THE shocked family of Lynne Nugent ended up facing the cameras when a hopeful phone call put them on national television.

Lynne, a fan of Channel Four's US drama Desperate Housewives, called Richard and Judy after half-listening about a competition based around the series.

The daytime show contacted her to say that they were sending a film crew over a week later. Lynne hadn't realised her family were expected to act out a scene from the latest episode of Desperate Housewives.

Filming was on Sunday at The Feathers Hotel in Ledbury, when 'Mike the plumber', played by Lynne's husband Paul, arrives for a date with 'Susan', alias Lynne in a black wig, having been shot. Not even dad Maurice Harding, of Saxon Way, Ledbury, could escape.

Lynne said: "I've never done any acting before. It was all so funny and we played it for laughs. It was really hammy! My husband wasn't very impressed when told what he had to do and my father was also roped in as a waiter for the scene."
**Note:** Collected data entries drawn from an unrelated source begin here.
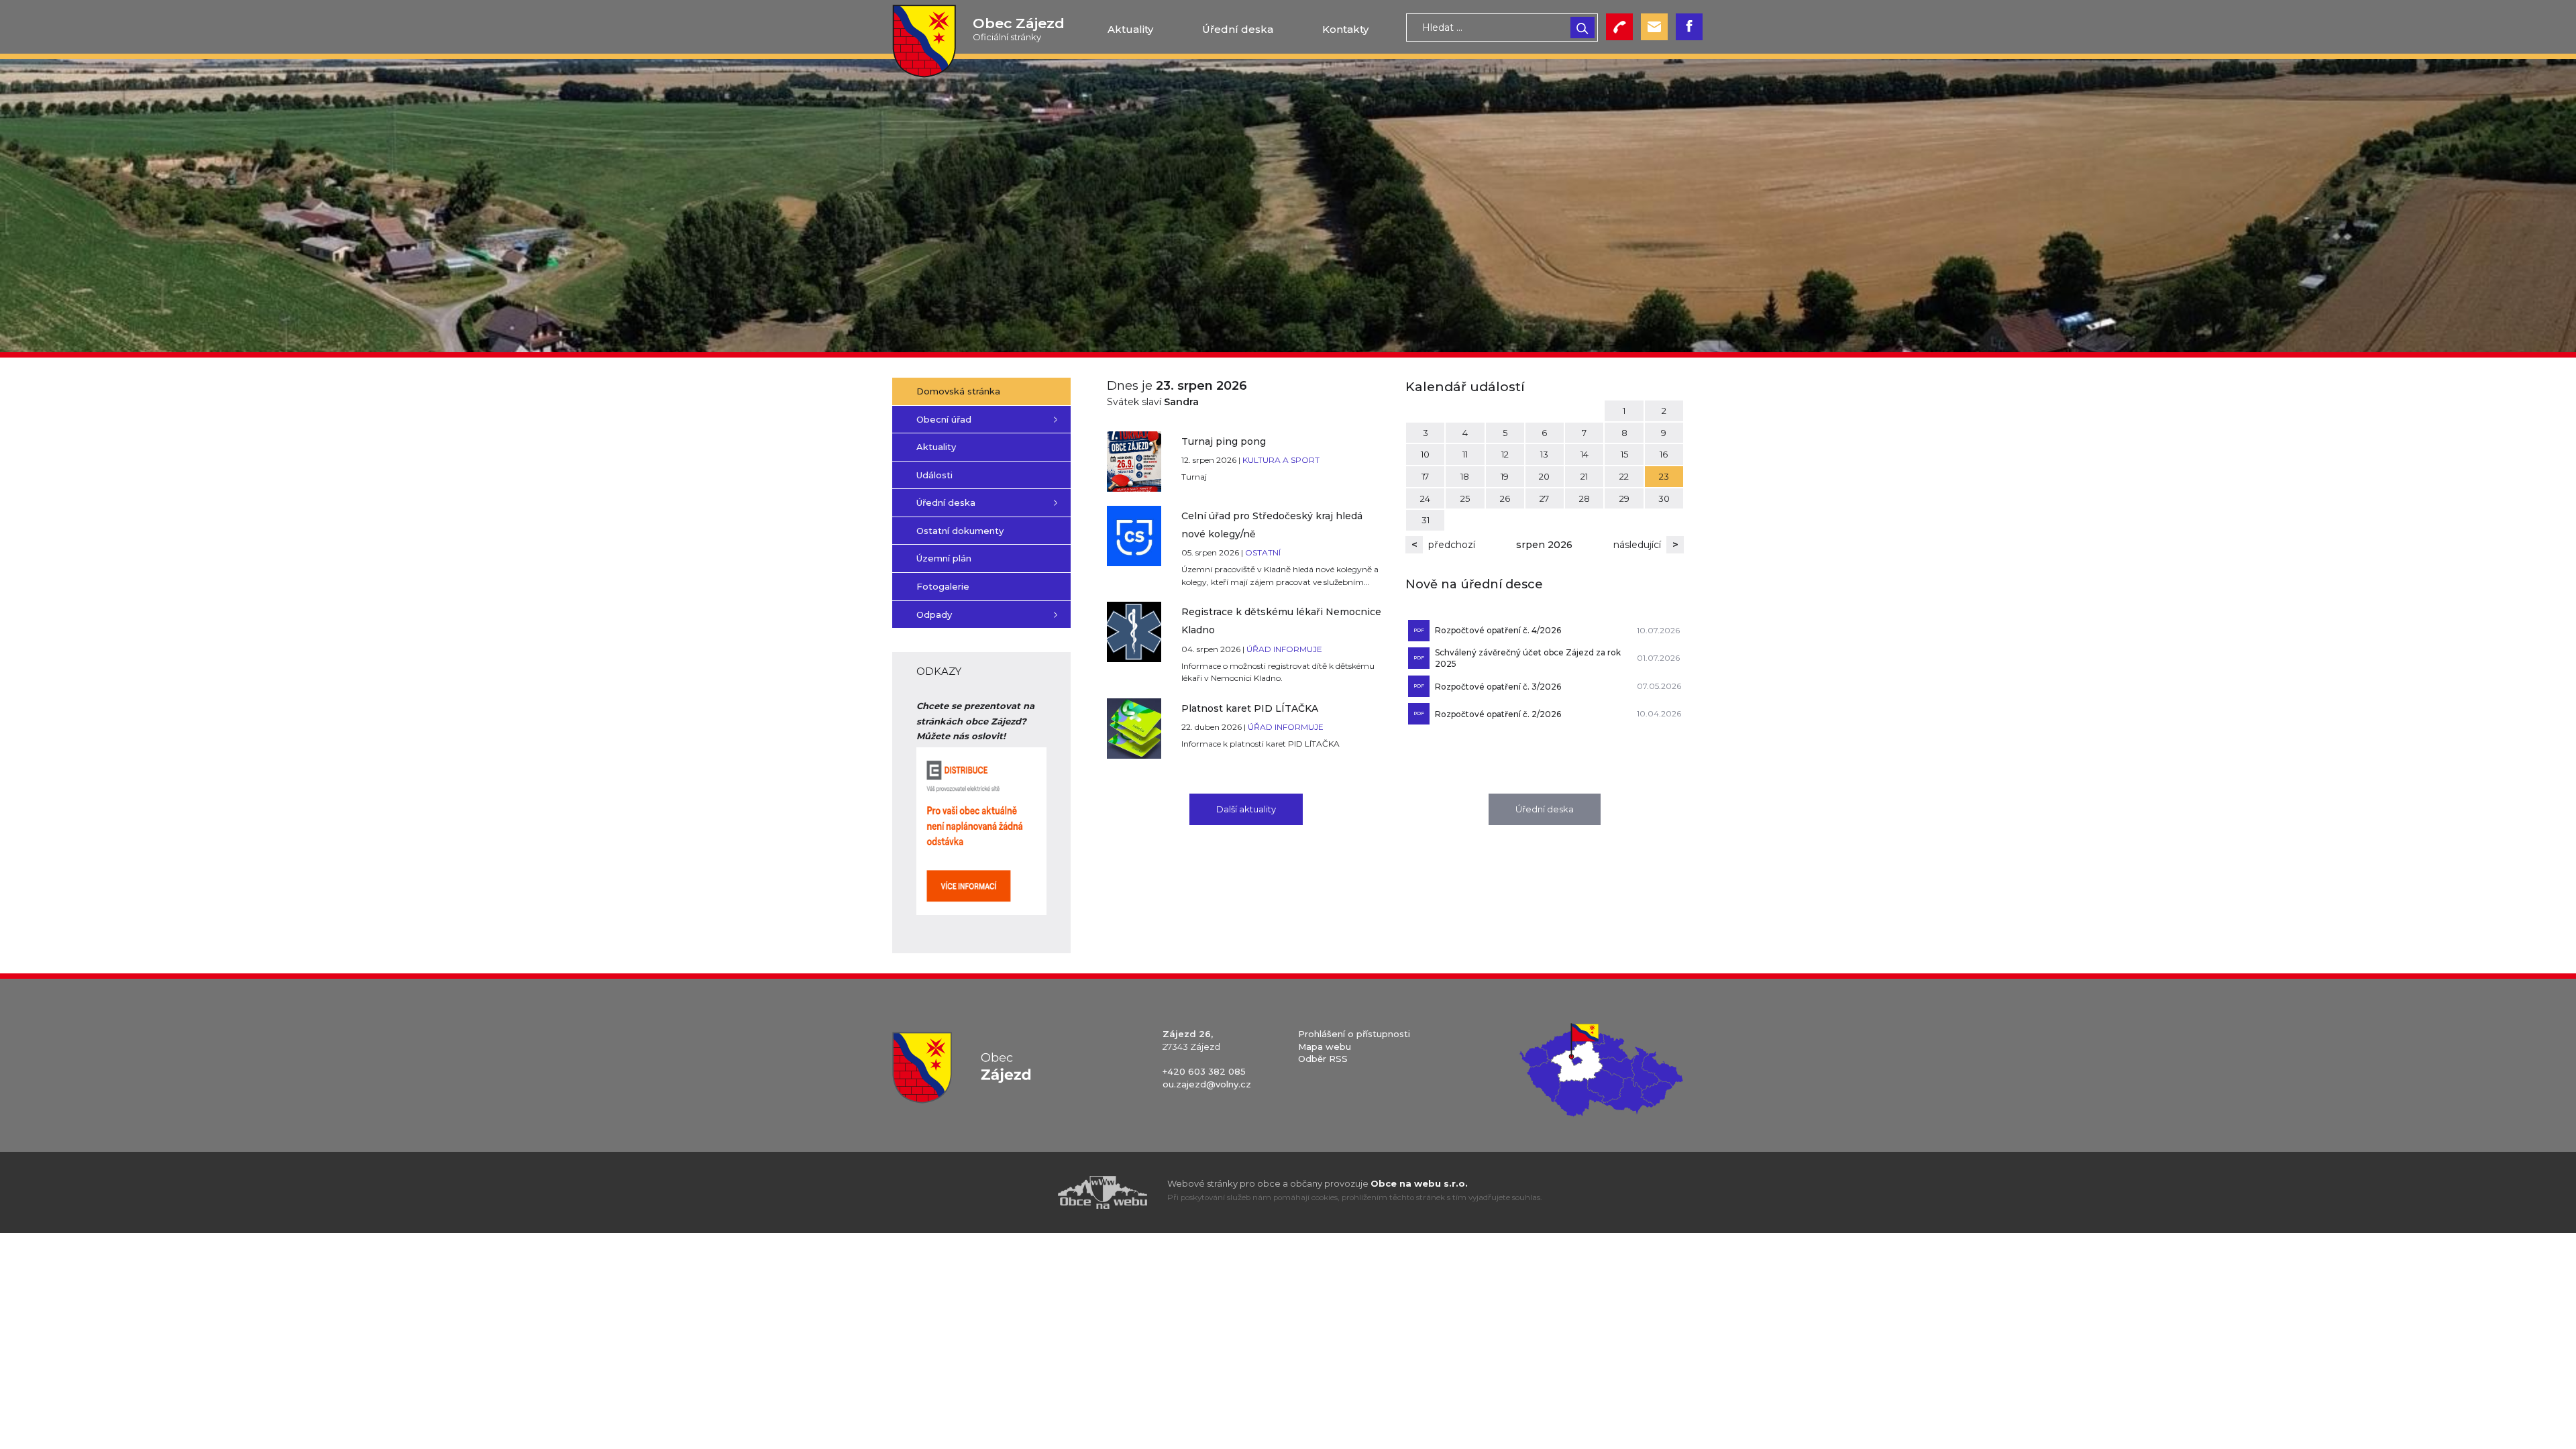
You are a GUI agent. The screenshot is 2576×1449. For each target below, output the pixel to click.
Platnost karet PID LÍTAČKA (1249, 708)
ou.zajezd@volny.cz (1207, 1084)
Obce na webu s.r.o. (1419, 1183)
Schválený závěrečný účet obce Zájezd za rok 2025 (1528, 658)
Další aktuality (1246, 809)
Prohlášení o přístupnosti (1354, 1033)
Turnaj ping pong (1223, 441)
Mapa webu (1324, 1046)
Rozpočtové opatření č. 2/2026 (1498, 714)
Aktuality (1130, 29)
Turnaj (1194, 477)
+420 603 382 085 (1204, 1071)
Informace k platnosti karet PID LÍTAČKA (1260, 744)
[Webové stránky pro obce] (1026, 1192)
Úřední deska (1237, 29)
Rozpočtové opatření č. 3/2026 (1498, 687)
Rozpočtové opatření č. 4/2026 (1498, 630)
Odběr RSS (1323, 1058)
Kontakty (1345, 29)
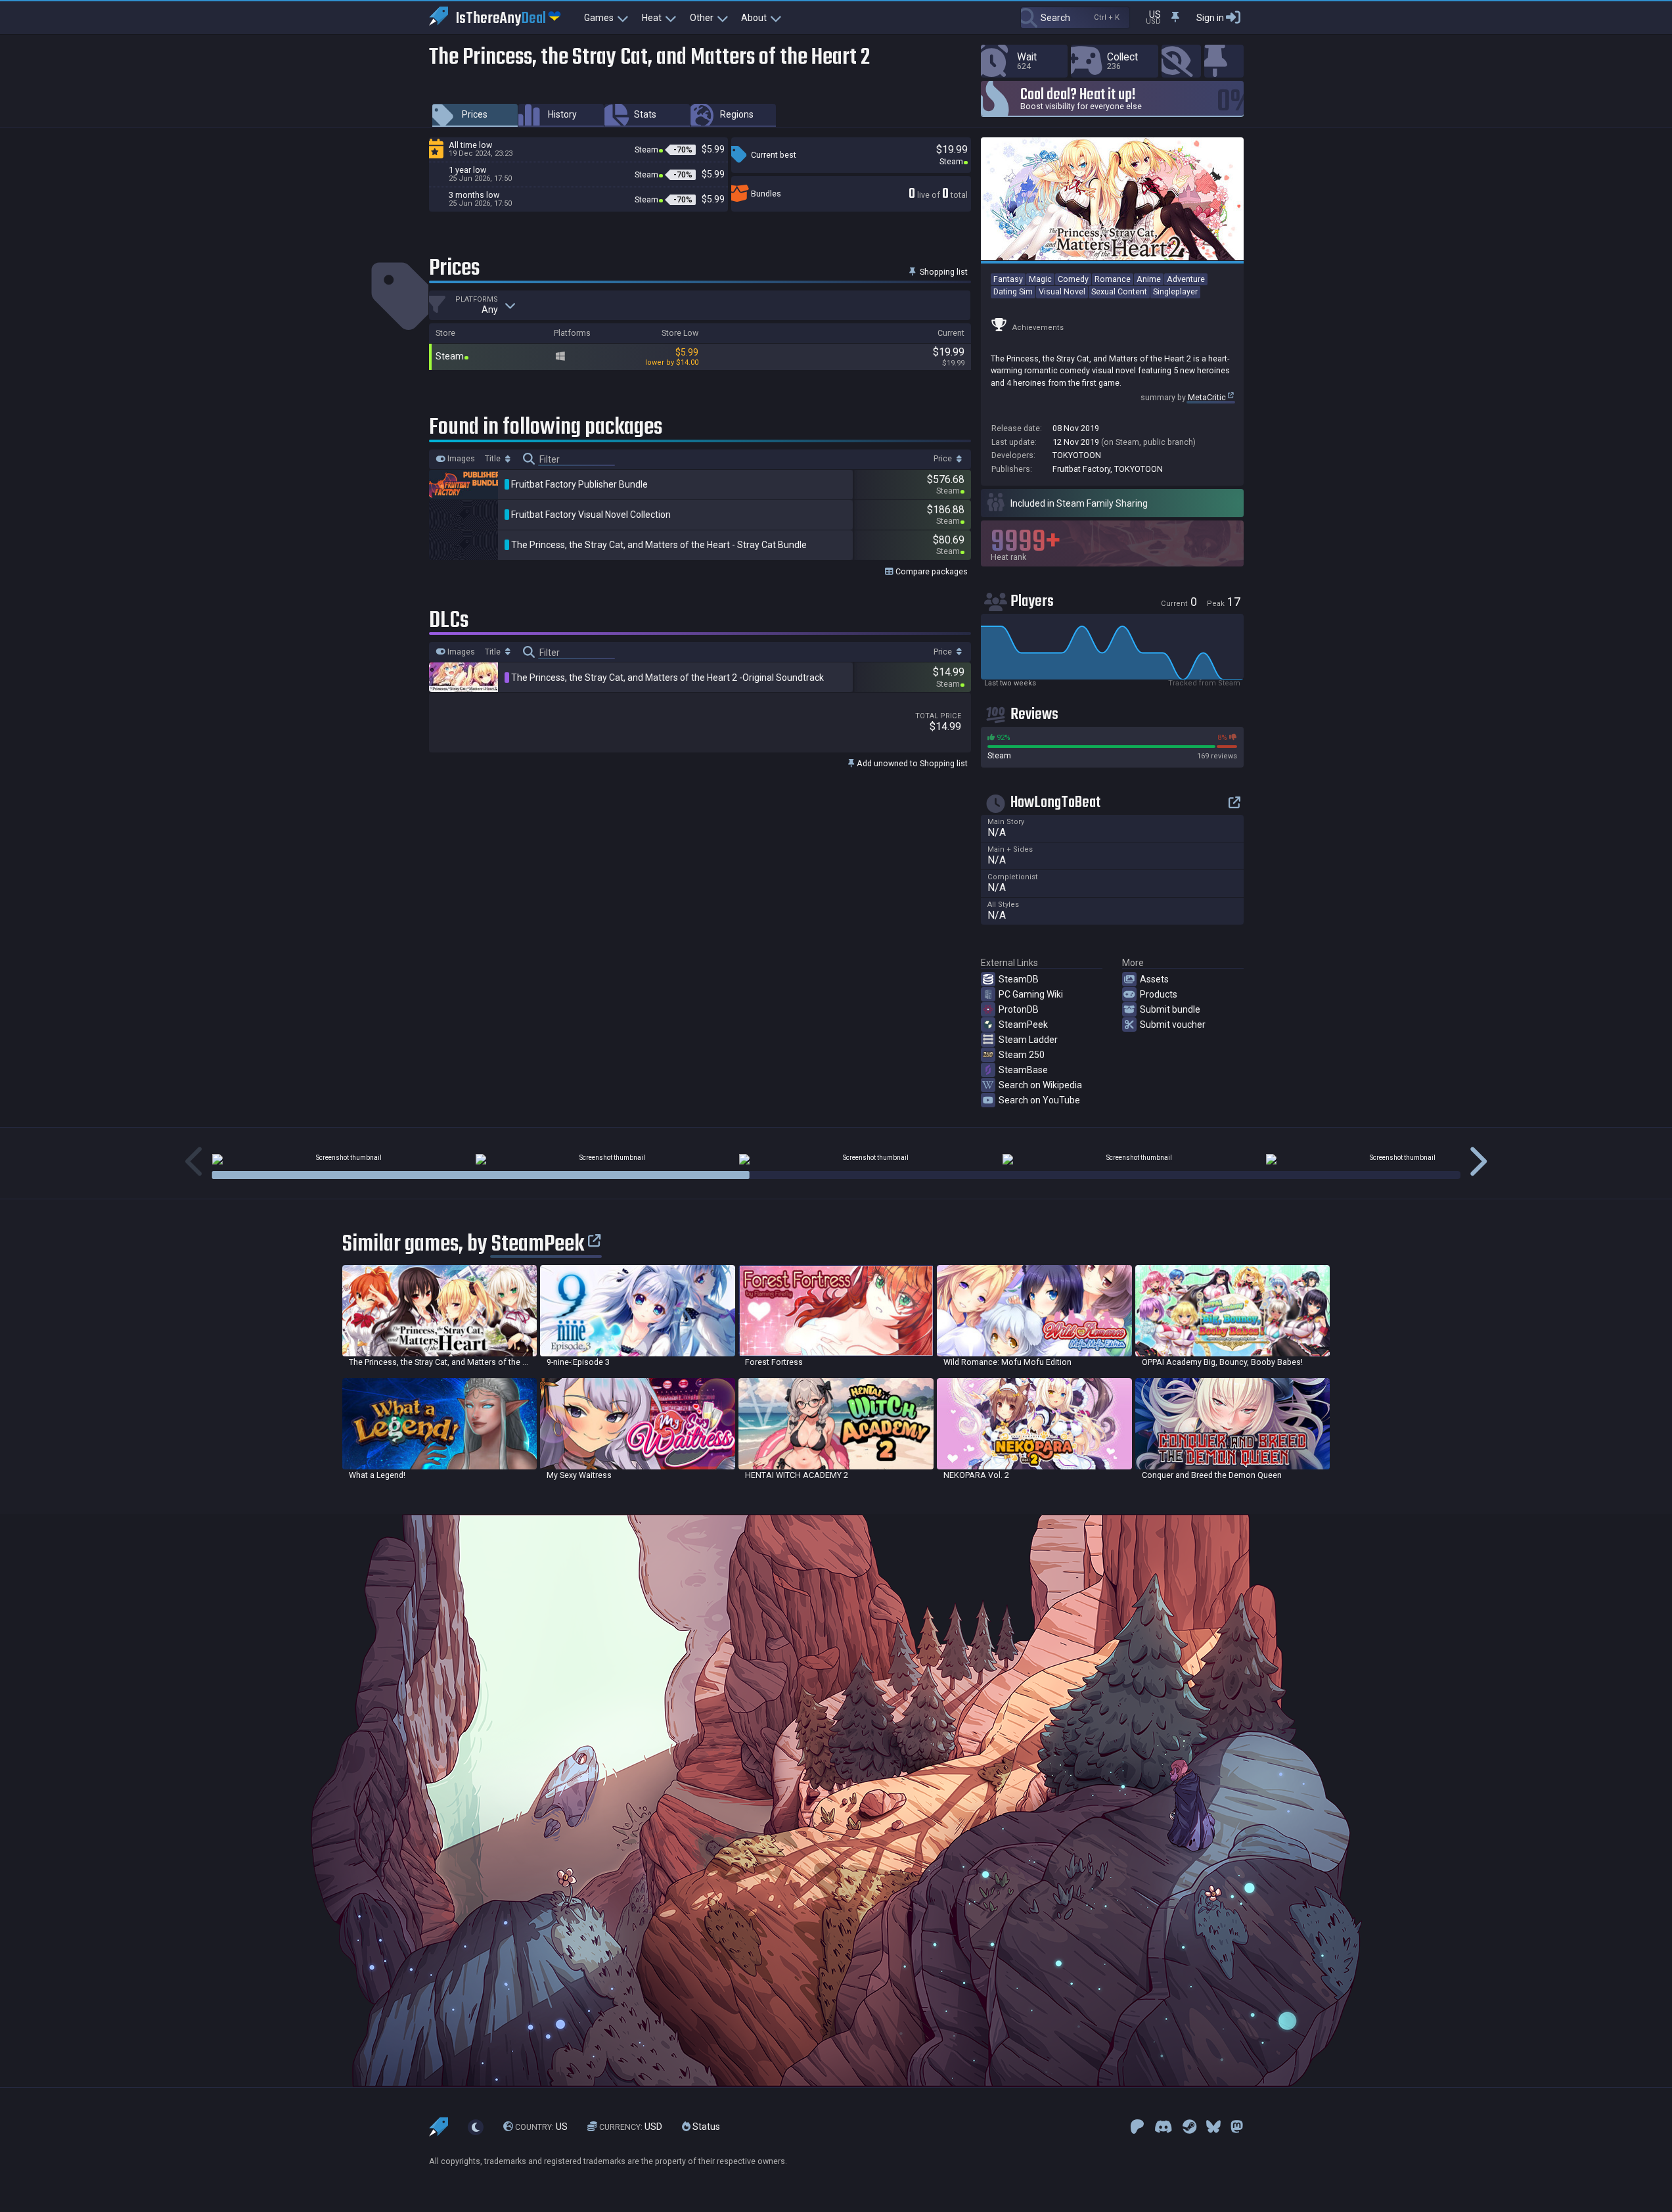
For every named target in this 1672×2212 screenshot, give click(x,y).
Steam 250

The result was broadcast on Wednesday afternoon but the Nugents, of Riddings Farm, Bosbury, lost out on the prize of a holiday to Los Angeles, including a visit to the Desperate Housewives set, when a rival family were declared the winners.

Lynne said: "We were robbed! We were better than the other contestants, though I'm biased of course!"

The couple's children, Nicholas, seven, and Louise, nine, we not part of the scene but were praised by their parents for being so well-behaved throughout the film shoot.

Although not the winners, the Nugents have been left with a video of their scene and hilarious memories of their time in front of the cameras.

A television crew was also in Ledbury on Tuesday, March 29, when the BBC came to the butcher's shop of John Miles, in the Homend, to take footage for a forthcoming programme concerning additives in food.

Mr Miles sells meat from rare and traditional breeds and his products contain no additives.

He was chosen by the BBC after being one of just three specialist butchers named in a recent food supplement in The Times, the others being in London.

Mr Miles said: My customers couldn't make it out at all when they walked in and saw the cameras!"